# [Required work]
Return all of the material exactly; no line may be dropped.

━━━━━ Source data

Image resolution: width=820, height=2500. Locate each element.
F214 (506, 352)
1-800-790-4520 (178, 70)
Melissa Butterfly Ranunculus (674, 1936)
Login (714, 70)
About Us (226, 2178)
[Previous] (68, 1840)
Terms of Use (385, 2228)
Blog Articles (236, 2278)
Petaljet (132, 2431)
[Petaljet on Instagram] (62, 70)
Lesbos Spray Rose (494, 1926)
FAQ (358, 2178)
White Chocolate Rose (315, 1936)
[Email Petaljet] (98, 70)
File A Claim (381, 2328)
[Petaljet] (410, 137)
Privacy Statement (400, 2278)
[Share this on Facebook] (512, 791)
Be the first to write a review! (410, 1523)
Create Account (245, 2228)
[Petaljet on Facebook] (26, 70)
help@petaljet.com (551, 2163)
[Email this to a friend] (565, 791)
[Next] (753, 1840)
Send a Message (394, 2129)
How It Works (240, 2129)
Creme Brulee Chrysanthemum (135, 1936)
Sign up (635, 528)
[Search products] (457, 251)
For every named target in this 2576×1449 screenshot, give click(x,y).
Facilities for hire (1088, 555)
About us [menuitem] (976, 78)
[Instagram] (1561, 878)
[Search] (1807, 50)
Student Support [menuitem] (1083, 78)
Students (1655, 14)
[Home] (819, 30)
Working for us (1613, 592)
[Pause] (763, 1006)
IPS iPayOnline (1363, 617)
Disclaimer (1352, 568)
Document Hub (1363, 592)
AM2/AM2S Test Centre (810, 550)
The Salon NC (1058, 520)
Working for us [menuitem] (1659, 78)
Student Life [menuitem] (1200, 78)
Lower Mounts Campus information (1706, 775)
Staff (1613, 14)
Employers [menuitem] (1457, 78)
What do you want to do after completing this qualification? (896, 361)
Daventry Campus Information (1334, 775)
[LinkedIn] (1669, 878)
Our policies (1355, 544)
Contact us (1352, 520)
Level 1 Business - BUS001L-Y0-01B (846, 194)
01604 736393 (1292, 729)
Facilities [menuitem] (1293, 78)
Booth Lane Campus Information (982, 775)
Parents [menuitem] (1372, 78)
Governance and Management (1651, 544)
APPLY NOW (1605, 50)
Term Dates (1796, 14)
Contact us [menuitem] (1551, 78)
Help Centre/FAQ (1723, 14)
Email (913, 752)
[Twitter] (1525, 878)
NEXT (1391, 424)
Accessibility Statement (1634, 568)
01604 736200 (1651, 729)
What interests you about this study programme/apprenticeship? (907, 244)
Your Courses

━━━━━━━━━━

# [Exercise response]
Image resolution: width=820, height=2500. Locate each element.
F214 (506, 352)
1-800-790-4520 (178, 70)
Melissa Butterfly Ranunculus (674, 1936)
Login (714, 70)
About Us (226, 2178)
[Previous] (68, 1840)
Terms of Use (385, 2228)
Blog Articles (236, 2278)
Petaljet (132, 2431)
[Petaljet on Instagram] (62, 70)
Lesbos Spray Rose (494, 1926)
FAQ (358, 2178)
White Chocolate Rose (315, 1936)
[Email Petaljet] (98, 70)
File A Claim (381, 2328)
[Petaljet] (410, 137)
Privacy Statement (400, 2278)
[Share this on Facebook] (512, 791)
Be the first to write a review! (410, 1523)
Create Account (245, 2228)
[Petaljet on Facebook] (26, 70)
help@petaljet.com (551, 2163)
[Email this to a friend] (565, 791)
[Next] (753, 1840)
Send a Message (394, 2129)
How It Works (240, 2129)
Creme Brulee Chrysanthemum (135, 1936)
Sign up (635, 528)
[Search products] (457, 251)
For every named target in this 2576×1449 screenshot, give click(x,y).
Facilities for hire (1088, 555)
About us [menuitem] (976, 78)
[Instagram] (1561, 878)
[Search] (1807, 50)
Student Support [menuitem] (1083, 78)
Students (1655, 14)
[Home] (819, 30)
Working for us (1613, 592)
[Pause] (763, 1006)
IPS iPayOnline (1363, 617)
Disclaimer (1352, 568)
Document Hub (1363, 592)
AM2/AM2S Test Centre (810, 550)
The Salon NC (1058, 520)
Working for us [menuitem] (1659, 78)
Student Life [menuitem] (1200, 78)
Lower Mounts Campus information (1706, 775)
Staff (1613, 14)
Employers [menuitem] (1457, 78)
What do you want to do after completing this qualification? (896, 361)
Daventry Campus Information (1334, 775)
[LinkedIn] (1669, 878)
Our policies (1355, 544)
Contact us (1352, 520)
Level 1 Business - BUS001L-Y0-01B (846, 194)
01604 736393 (1292, 729)
Facilities [menuitem] (1293, 78)
Booth Lane Campus Information (982, 775)
Parents [menuitem] (1372, 78)
Governance and Management (1651, 544)
APPLY NOW (1605, 50)
Term Dates (1796, 14)
Contact us [menuitem] (1551, 78)
Help Centre/FAQ (1723, 14)
Email (913, 752)
[Twitter] (1525, 878)
NEXT (1391, 424)
Accessibility Statement (1634, 568)
01604 736200 (1651, 729)
What interests you about this study programme/apprenticeship? (907, 244)
Your Courses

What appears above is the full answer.